• Goal of the exercise
Scan the data below for the string "computer". Show every line where it turns up.

⁂

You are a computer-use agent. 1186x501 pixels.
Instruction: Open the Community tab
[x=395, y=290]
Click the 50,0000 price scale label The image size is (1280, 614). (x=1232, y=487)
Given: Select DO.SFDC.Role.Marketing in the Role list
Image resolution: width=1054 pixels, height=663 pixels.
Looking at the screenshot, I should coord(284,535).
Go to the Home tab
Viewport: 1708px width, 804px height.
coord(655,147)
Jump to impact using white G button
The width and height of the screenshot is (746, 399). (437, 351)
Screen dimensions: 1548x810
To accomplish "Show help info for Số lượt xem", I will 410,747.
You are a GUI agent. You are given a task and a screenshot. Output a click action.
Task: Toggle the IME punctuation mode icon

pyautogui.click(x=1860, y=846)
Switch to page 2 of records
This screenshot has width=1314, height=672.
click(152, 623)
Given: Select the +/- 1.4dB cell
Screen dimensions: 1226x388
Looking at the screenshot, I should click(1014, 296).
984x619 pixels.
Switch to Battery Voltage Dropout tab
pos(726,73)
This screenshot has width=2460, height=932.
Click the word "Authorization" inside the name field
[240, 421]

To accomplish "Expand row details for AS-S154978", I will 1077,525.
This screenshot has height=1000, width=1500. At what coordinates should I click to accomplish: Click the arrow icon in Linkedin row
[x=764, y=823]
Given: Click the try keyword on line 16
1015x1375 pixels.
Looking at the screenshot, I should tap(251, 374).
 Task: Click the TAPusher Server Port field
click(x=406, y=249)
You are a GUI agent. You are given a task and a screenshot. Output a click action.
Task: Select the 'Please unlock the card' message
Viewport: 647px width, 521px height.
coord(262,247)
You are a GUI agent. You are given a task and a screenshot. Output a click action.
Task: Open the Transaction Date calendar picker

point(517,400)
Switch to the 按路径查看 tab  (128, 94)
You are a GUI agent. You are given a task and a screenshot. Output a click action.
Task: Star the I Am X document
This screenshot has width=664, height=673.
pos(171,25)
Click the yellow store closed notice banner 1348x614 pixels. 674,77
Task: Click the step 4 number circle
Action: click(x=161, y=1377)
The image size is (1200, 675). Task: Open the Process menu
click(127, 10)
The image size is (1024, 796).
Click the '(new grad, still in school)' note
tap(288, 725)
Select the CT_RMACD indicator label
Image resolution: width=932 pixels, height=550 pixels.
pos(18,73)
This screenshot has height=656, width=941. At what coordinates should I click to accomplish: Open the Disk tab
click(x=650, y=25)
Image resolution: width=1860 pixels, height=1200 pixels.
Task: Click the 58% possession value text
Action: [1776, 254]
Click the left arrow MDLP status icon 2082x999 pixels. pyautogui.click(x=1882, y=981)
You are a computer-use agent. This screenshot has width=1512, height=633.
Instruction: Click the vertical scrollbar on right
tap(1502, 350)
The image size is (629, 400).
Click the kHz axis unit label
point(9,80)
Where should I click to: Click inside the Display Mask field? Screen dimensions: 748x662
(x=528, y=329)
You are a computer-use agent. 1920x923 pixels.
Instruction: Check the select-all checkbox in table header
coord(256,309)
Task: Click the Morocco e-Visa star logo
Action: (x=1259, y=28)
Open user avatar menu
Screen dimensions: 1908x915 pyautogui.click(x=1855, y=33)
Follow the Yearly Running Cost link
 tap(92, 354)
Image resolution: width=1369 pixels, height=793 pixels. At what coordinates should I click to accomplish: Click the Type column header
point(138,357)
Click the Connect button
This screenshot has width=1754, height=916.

⁂

• Task result
You are a computer-use agent. 1186x501 pixels.
You are a computer-use agent. This screenshot has width=1512, height=633.
You are a computer-use agent. 1920x923 pixels.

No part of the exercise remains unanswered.